- [The problem] All that should be output is the block of lines below from the line with "View All Events (75, 163)" to the line with "Air France Delhi Office in India (346, 2314)", both included, exactly as written.
** Opening Material provided block **
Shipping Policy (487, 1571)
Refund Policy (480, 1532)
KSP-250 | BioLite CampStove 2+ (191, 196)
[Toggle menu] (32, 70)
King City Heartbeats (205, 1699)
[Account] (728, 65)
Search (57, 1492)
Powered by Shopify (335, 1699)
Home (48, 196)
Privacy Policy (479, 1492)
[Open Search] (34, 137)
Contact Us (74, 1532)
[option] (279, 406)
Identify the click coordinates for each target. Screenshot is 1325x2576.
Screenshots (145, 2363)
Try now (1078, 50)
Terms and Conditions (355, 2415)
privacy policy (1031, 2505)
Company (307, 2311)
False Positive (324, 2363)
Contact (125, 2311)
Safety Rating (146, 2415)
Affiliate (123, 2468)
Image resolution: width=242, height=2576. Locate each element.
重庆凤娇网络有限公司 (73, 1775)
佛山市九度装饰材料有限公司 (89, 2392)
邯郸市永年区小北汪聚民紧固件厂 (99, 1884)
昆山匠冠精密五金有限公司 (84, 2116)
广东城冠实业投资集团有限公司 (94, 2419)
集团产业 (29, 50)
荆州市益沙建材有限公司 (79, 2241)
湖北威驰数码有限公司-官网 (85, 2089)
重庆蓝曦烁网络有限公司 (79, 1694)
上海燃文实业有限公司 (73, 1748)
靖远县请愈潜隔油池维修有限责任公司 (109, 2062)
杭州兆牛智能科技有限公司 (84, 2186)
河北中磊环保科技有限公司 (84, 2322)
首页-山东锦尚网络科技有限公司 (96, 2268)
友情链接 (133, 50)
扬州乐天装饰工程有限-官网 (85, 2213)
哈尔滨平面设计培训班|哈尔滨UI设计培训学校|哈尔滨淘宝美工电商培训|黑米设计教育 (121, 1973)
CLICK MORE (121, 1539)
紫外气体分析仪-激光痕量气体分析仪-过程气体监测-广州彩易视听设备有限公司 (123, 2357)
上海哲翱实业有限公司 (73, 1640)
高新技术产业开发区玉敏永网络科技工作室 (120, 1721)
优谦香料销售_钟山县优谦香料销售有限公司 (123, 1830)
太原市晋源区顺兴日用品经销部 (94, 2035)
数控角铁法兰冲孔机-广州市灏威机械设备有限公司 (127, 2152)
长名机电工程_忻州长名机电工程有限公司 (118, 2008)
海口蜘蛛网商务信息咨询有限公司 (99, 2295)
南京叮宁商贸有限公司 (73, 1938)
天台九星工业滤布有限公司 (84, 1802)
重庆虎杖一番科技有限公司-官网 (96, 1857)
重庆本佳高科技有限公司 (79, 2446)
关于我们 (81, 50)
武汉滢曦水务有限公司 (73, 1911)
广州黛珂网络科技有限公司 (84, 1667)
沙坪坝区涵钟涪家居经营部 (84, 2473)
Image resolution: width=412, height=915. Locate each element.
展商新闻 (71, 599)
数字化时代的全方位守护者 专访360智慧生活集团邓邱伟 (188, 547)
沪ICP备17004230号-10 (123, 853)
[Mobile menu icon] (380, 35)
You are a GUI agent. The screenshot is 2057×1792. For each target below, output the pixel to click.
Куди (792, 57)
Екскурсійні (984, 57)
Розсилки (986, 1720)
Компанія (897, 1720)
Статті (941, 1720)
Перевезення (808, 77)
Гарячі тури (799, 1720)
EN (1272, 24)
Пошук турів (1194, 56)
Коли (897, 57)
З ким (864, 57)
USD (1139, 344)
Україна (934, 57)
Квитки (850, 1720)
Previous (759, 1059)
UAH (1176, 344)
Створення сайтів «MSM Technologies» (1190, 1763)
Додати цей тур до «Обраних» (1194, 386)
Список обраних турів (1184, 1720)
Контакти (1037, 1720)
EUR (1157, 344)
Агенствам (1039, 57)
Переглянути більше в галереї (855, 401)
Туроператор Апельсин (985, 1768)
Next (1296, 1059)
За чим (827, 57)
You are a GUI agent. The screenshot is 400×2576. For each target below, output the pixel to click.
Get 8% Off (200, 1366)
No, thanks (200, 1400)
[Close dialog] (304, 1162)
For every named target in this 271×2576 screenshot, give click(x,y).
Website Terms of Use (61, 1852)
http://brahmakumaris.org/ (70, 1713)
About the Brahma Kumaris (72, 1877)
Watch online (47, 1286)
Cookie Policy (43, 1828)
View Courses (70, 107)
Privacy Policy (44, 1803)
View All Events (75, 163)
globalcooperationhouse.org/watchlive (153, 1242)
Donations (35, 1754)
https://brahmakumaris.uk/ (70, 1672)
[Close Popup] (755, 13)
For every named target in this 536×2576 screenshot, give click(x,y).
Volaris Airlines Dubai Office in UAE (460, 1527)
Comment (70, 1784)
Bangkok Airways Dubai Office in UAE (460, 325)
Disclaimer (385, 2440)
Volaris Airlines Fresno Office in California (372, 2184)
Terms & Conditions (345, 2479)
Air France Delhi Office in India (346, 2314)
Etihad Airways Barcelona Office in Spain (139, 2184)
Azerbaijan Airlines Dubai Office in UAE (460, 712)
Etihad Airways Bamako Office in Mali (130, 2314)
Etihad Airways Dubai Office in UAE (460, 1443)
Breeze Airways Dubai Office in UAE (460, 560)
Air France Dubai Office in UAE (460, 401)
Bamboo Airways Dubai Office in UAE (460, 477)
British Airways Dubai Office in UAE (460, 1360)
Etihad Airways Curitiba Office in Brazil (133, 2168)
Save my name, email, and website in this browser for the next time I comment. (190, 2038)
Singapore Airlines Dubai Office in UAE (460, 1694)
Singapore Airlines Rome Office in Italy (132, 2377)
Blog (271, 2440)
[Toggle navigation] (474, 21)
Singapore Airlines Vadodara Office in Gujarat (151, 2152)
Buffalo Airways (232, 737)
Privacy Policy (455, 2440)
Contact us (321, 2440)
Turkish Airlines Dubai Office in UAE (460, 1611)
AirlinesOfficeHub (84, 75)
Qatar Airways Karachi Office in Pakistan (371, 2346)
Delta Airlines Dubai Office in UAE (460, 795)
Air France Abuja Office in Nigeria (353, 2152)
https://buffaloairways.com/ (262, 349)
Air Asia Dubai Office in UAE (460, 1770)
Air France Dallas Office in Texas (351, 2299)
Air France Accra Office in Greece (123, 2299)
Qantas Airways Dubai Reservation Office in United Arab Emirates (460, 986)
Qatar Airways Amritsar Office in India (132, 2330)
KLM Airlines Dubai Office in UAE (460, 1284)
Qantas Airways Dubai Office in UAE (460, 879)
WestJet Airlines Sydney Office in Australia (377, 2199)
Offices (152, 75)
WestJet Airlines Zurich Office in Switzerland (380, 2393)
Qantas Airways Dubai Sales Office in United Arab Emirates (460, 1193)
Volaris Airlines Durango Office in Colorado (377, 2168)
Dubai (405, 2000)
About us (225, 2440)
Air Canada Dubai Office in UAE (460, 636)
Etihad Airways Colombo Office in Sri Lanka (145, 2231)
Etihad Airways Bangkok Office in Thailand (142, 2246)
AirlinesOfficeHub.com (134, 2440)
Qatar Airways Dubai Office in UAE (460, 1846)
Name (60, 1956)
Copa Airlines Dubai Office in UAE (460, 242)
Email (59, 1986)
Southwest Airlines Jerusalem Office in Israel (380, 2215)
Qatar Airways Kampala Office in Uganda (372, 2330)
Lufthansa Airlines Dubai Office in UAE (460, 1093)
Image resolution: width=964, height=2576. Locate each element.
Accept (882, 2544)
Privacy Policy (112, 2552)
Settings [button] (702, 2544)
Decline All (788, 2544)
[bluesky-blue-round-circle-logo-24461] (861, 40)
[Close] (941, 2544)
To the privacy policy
** Closing Material provided block **
- [Task response]
View All Events (75, 163)
globalcooperationhouse.org/watchlive (153, 1242)
Donations (35, 1754)
https://brahmakumaris.uk/ (70, 1672)
[Close Popup] (755, 13)
For every named target in this 536×2576 screenshot, give click(x,y).
Volaris Airlines Dubai Office in UAE (460, 1527)
Comment (70, 1784)
Bangkok Airways Dubai Office in UAE (460, 325)
Disclaimer (385, 2440)
Volaris Airlines Fresno Office in California (372, 2184)
Terms & Conditions (345, 2479)
Air France Delhi Office in India (346, 2314)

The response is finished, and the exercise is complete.